“Ah-h-h! A sight o’ folks comes to our village, so pretty and peart it be.”
“Not much new building going on.”
“Well, no. My lady don’t hold wi’ improvements. New cottages be needed bad, too.”
“You’re a bit overcrowded, I take it?”
“That be God A’mighty’s truth. I ain’t one to complain, but ’tis a fact that Upworthy don’t march wi’ the times. Never did, I reckons. When the kids grows up they has to muck it like pigs in a sty. But I don’t tell all I knows.”
Grimshaw passed on. He shot a glance upwards at the windows of bedrooms that held too many children.
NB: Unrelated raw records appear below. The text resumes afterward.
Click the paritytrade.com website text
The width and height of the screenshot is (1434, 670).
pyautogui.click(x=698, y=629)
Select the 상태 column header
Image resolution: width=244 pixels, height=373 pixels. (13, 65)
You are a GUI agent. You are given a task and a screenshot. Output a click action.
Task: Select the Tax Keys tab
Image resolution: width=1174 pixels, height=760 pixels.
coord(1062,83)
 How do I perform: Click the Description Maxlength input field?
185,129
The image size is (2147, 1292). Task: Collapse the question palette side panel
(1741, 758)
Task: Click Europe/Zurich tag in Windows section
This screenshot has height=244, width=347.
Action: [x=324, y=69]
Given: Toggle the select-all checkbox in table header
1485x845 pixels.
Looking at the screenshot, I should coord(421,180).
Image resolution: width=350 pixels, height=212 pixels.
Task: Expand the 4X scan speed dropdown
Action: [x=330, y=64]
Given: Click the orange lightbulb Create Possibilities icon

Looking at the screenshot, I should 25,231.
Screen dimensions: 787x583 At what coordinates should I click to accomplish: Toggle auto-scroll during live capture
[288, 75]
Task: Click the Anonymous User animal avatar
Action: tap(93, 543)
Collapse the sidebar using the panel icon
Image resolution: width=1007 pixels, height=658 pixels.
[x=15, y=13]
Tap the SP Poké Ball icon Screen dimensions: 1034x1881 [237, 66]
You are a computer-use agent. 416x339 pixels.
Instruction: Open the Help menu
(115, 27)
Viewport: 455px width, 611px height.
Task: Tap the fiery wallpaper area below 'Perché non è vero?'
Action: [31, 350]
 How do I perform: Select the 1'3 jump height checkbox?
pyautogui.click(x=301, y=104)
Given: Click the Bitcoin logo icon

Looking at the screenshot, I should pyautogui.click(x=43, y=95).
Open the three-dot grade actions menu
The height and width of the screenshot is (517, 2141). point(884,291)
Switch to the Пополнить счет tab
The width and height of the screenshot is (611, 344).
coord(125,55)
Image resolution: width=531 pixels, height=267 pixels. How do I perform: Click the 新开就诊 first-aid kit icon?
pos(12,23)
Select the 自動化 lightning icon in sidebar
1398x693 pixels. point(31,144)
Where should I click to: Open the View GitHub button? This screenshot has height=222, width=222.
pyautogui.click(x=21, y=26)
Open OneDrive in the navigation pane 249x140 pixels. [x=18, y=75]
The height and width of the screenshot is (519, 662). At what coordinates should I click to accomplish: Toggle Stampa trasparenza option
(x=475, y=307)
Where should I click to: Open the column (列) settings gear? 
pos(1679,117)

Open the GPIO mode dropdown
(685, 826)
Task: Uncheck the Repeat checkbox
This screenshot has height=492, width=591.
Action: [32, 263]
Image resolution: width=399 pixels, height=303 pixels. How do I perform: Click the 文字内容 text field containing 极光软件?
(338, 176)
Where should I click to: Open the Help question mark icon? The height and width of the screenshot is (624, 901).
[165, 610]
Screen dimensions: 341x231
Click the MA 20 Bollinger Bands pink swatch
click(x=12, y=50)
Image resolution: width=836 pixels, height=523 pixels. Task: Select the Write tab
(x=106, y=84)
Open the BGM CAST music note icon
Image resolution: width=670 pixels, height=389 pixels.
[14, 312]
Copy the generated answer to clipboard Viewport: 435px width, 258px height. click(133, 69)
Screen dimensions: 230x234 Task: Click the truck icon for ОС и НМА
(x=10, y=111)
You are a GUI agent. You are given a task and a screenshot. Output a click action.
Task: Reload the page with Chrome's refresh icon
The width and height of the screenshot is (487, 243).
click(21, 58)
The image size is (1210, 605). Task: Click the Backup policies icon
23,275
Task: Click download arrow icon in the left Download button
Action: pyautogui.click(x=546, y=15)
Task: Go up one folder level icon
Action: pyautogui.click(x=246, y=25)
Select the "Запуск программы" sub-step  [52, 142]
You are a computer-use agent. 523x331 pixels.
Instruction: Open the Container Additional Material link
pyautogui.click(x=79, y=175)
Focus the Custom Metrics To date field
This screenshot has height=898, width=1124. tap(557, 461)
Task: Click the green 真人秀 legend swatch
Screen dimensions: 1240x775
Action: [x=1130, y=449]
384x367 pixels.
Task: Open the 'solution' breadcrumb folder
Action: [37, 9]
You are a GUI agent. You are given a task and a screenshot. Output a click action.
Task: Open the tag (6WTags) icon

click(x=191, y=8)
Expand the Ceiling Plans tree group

It was a lovely sunny afternoon, but the upper windows were closed. At the back of each cottage were sties. The county was celebrated for its bacon. He could smell roses; and he could smell pigs. His steps quickened as he left the village behind him.
He was now—as Pawley had informed him—in the heart of the Chandos domain. Cattle browsed placidly in fields enclosed by hedgerows, not hedges, hedgerows beloved by pheasants in October and November. Quite close to the village lay a snipe-bog, which ought to have been drained. From a man at work on the road Grimshaw learnt that the snipe-bog harboured wild-fowl as well as snipe.
“ ’Tis as good a bit o’ rough shooting as I knows.”
“A lot of rabbits, eh?”
“Too many,” said the man. “A rare noosance they be.”